Overland Park, KS 66219
(Address of principal executive offices) (Zip Code)
Registrant’s telephone number, including area code: (816) 955-0532
Check the appropriate box below if the Form 8-K filing is intended to simultaneously satisfy the filing obligation of the registrant under any of the following provisions (see General Instruction A.2. below):
☐ | Written communications pursuant to Rule 425 under the Securities Act (17 CFR 230.425) |
☐ | Soliciting material pursuant to Rule 14a-12 under the Exchange Act (17 CFR 240.14a-12) |
☐ | Pre-commencement communications pursuant to Rule 14d-2(b) under the Exchange Act (17 CFR 240.14d-2(b)) |
☐ | Pre-commencement communications pursuant to Rule 13e-4(c) under the Exchange Act (17 CFR 240.13e-4(c)) |
Securities registered pursuant to Section 12(b) of the Act:
Title of each class | Trading Symbol(s) | Name of exchange on which registered | ||
— | — | — |
Indicate by check mark whether the registrant is an emerging growth company as defined in Rule 405 of the Securities Act of 1933 (§230.405 of this chapter) or Rule 12b-2 of the Securities Exchange Act of 1934 (§240.12b-2 of this chapter).
Emerging growth company ☐
If an emerging growth company, indicate by check mark if the registrant has elected not to use the extended transition period for complying with any new or revised financial accounting standards provided pursuant to Section 13(a) of the Exchange Act. ☐
Item 5.02 | Departure of Directors or Certain Officers; Election of Directors; Appointment of Certain Officers; Compensatory Arrangements of Certain Officers. |
On May 19, 2022, American Noble Gas, Inc. (the “Company”) granted to its executive officers (each a “Grantee” and collectively, the “Grantees”), outside of the Company’s existing equity compensation plans, and pursuant to certain restricted stock agreements, each dated May 19, 2022 (the “Restricted Stock Agreements”), an aggregate of 600,000 shares of Restricted Stock (as defined in the Restricted Stock Agreements (collectively the “May 2022 Grants”) as follows: (i) to Stanton E. Ross, the Company’s President, Chief Executive Officer and Chairman of the Board, 500,000 shares of Restricted Stock; and (ii) to Daniel F. Hutchins, the Company’s Chief Financial Officer, Treasurer and Secretary, 100,000 shares of Restricted Stock.

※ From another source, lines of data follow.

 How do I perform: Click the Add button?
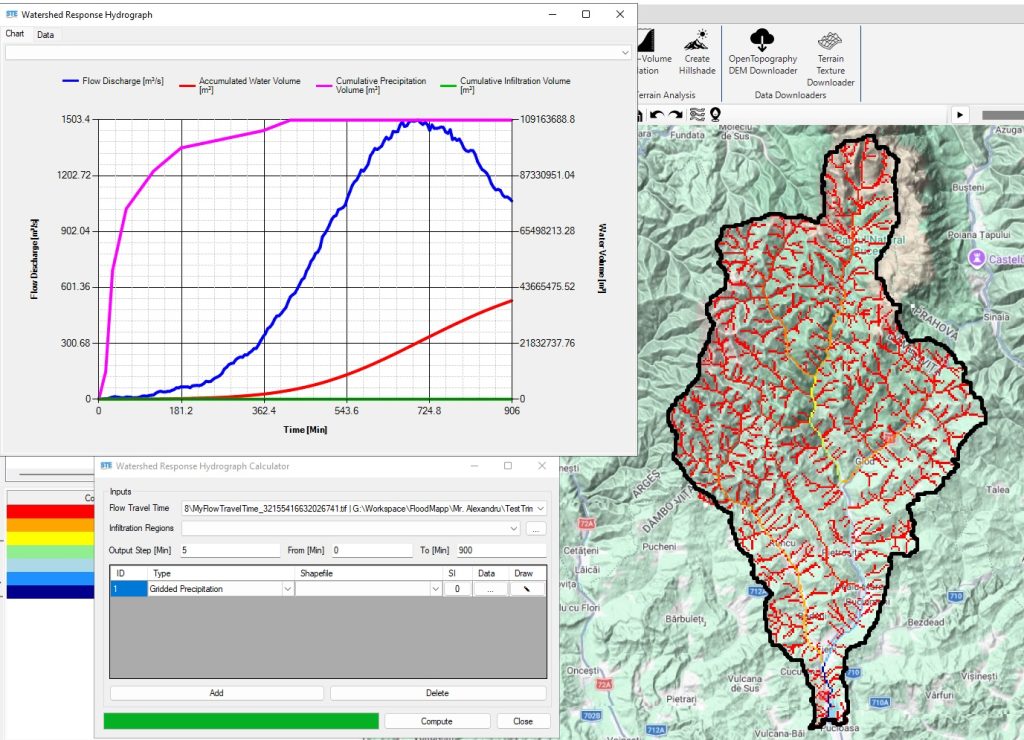216,693
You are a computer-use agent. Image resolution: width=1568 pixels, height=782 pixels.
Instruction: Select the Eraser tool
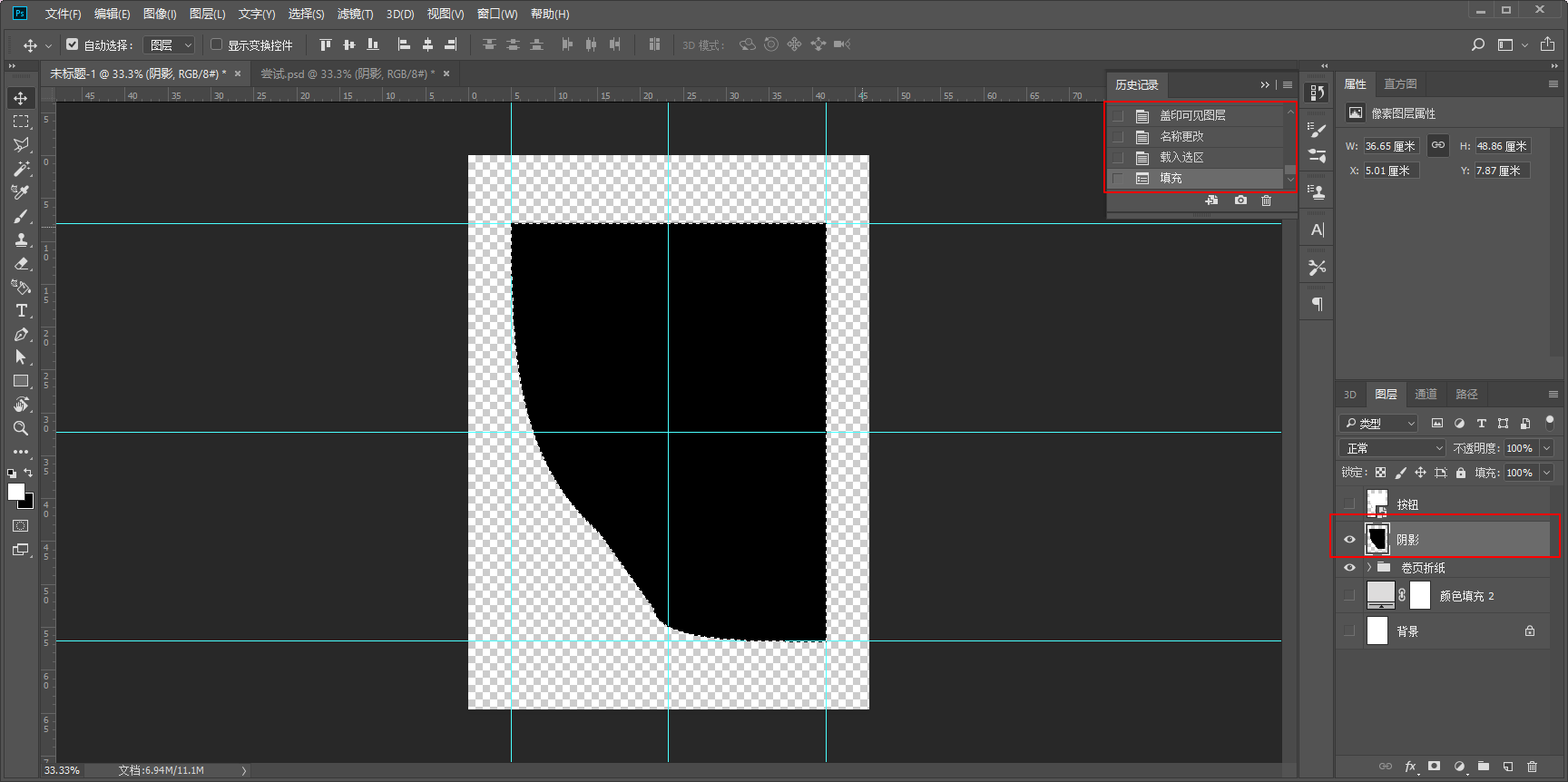pos(21,264)
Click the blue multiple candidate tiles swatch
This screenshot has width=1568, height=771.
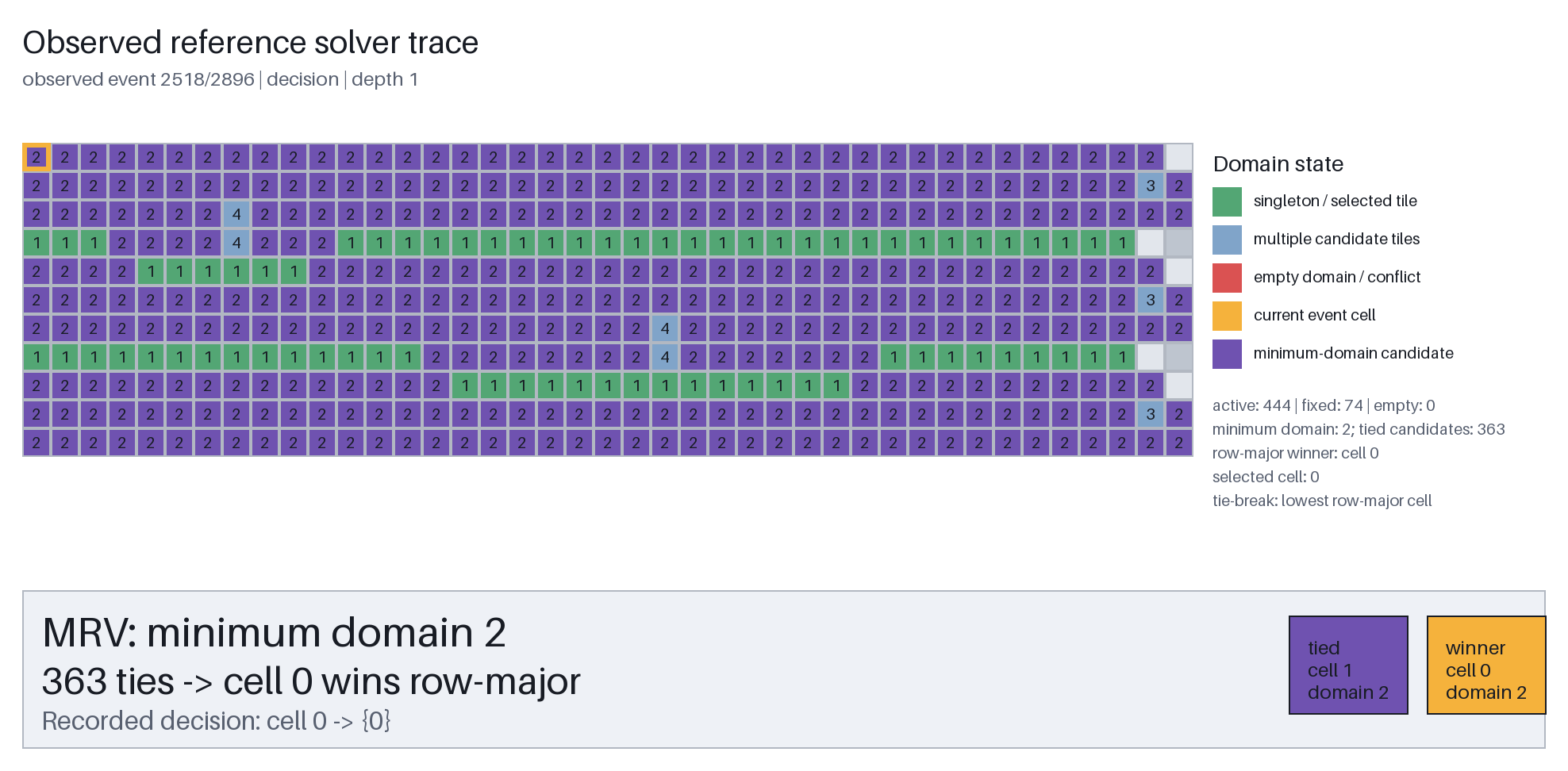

Each of the May 2022 Grants is scheduled to vest in equal installments at the end of each calendar quarter, beginning with the quarter ending June 30, 2022 and terminating with the quarter ending March 31, 2023, contingent upon such executive officer’s continued service to the Company at such points in time. Additionally, if a Grantee becomes associated in any way, including being employed by or owning more than a 1% equity interest in any business that competes, directly or indirectly, with the Company in any geographical area in which the Company does business, or if a Grantee engages in criminal conduct relating to the Company or any of its subsidiaries, or engages in conduct involving moral turpitude, then all shares of Restricted Stock that have not yet vested will be forfeited by such Grantee immediately. Also, in the event of a Change of Control (as defined in the Restricted Stock Agreements), all unvested shares of Restricted Stock will immediately vest. Further, if a Grantee’s service relationship with the Company is terminated by reason of his death, Retirement (as defined in the Restricted Stock Agreements) or Disability (as defined in the Restricted Stock Agreements), all unvested shares of Restricted Stock will also immediately vest.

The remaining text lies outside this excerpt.